Think frozen music. The Tughlakabad Fort’s sloping rubble-filled outer walls are spread out on a hillock, like ripples of sound waves extending to infinity. The third city of Delhi (circa 1324) lies forsaken. Monkeys have taken over the ramparts. Thorny grass has laid siege to palace enclosures.

Built in just two years by the Tughlak dynasty founder, Ghiyasuddin, the fort’s walls with its invincible fortifications of arrow slots and tiers of loop-holes, were designed to repel the Mongol barbarians, who never came. Inside was a city with a palace and citadel for the king, and neighbourhoods and bazaars for his people. The 14th century traveler Ibn Battuta talked of “gilded tiles” and “vast stores of wealth”. All that has disappeared.
※ ※ ※
What is needed
Reproduce the passage on Tughlakabad Fort in full, word for word. The rows that come next are separate material, unrelated to the passage on Tughlakabad Fort.

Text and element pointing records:
※ ※ ※
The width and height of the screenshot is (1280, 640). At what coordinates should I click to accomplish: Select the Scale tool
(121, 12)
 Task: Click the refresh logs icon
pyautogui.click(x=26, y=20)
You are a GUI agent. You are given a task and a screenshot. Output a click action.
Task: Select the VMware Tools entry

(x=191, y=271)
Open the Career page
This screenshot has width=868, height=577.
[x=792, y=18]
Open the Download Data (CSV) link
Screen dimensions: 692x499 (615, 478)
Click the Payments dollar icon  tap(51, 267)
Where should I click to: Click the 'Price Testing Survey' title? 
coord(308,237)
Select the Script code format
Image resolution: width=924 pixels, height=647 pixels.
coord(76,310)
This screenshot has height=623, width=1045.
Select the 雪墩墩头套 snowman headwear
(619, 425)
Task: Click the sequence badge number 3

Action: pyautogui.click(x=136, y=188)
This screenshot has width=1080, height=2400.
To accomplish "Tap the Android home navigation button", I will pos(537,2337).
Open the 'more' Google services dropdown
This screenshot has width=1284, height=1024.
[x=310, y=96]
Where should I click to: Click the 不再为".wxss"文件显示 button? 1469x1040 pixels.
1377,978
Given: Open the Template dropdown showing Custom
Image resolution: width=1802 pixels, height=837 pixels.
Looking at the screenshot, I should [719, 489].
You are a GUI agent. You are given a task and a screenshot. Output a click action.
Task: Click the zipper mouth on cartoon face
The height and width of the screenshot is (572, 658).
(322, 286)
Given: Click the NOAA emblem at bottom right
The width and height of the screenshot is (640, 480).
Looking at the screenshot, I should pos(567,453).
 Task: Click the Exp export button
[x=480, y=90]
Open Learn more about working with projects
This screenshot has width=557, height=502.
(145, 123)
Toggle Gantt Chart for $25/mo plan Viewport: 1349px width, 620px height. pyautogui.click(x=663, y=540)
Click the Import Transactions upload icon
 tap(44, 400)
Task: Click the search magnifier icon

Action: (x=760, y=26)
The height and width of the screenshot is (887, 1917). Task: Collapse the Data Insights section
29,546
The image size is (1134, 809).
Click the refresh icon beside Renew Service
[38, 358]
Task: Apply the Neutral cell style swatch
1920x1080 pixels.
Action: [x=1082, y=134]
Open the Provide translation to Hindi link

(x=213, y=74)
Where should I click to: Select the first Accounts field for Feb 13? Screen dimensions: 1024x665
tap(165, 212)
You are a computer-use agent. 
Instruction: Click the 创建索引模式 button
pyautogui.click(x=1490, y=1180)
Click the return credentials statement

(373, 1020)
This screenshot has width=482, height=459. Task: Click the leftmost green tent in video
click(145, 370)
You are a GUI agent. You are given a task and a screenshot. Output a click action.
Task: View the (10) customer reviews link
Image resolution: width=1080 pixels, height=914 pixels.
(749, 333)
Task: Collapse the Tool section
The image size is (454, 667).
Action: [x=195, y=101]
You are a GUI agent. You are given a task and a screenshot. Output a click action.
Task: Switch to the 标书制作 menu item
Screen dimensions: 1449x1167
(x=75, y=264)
※ ※ ※
Expected output
Think frozen music. The Tughlakabad Fort’s sloping rubble-filled outer walls are spread out on a hillock, like ripples of sound waves extending to infinity. The third city of Delhi (circa 1324) lies forsaken. Monkeys have taken over the ramparts. Thorny grass has laid siege to palace enclosures.

Built in just two years by the Tughlak dynasty founder, Ghiyasuddin, the fort’s walls with its invincible fortifications of arrow slots and tiers of loop-holes, were designed to repel the Mongol barbarians, who never came. Inside was a city with a palace and citadel for the king, and neighbourhoods and bazaars for his people. The 14th century traveler Ibn Battuta talked of “gilded tiles” and “vast stores of wealth”. All that has disappeared.